Brief →
Your answer must be an exact copy of the lines from the one containing "Open the LMArena home logo" through the last line of the records below, with no pictures; please include nothing else.

Source data →
·····
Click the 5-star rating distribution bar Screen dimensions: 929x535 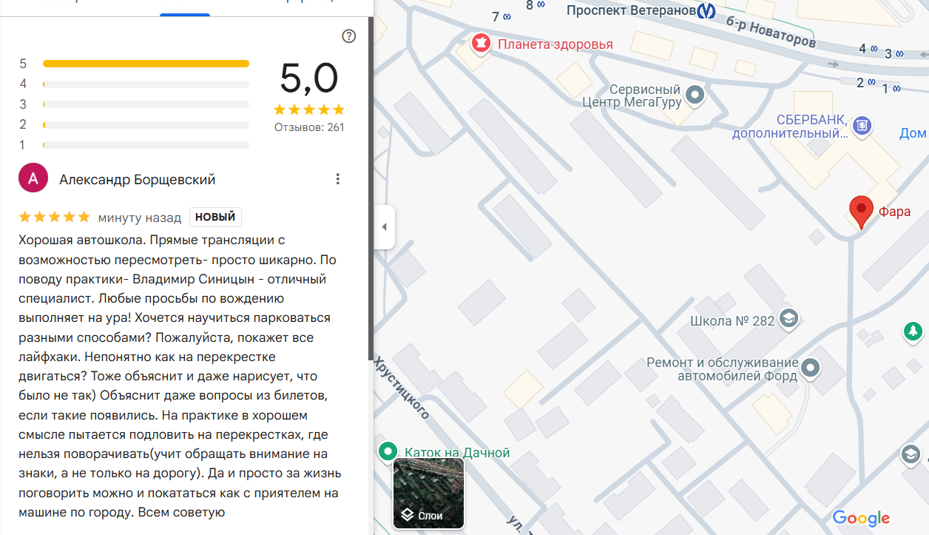pos(146,64)
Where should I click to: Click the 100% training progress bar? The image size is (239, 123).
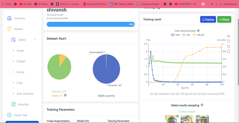91,25
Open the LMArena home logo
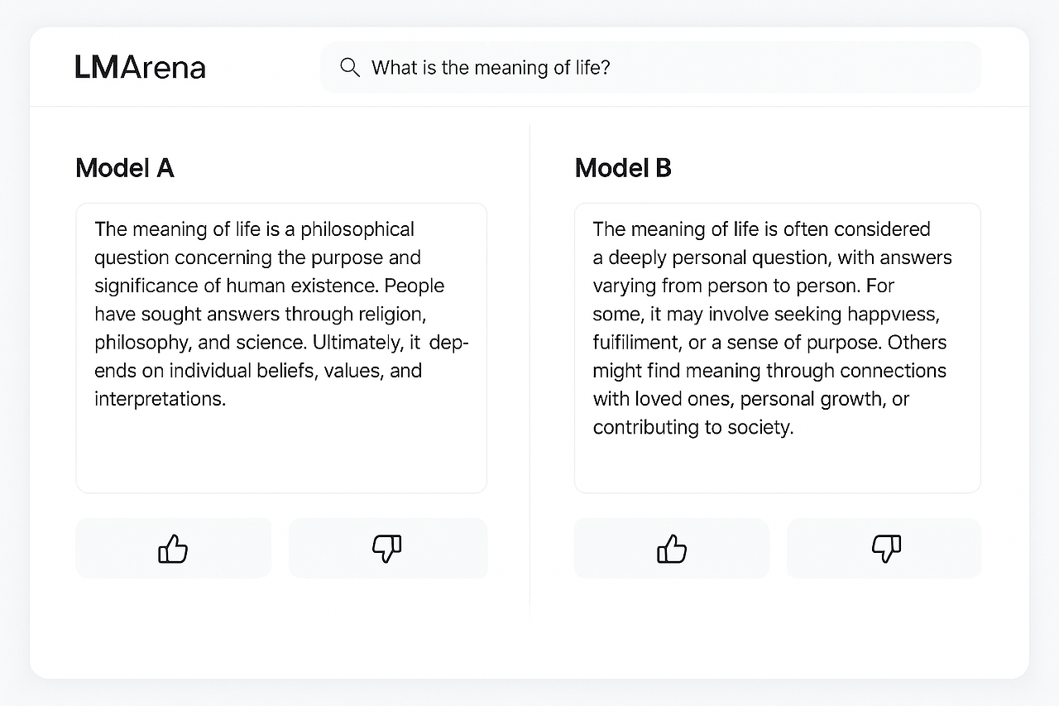 (140, 67)
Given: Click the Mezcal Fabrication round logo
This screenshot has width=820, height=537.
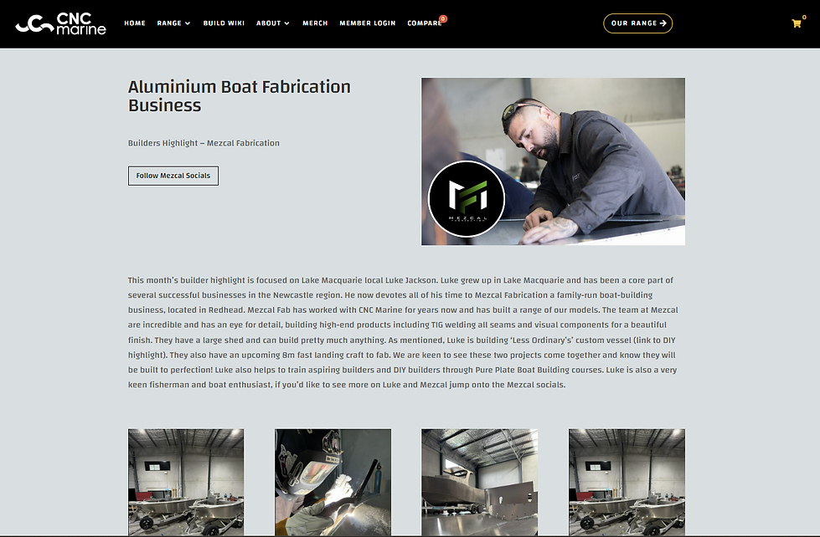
·····
Response to this exercise →
Open the LMArena home logo
 (140, 67)
Given: Click the Mezcal Fabrication round logo
This screenshot has width=820, height=537.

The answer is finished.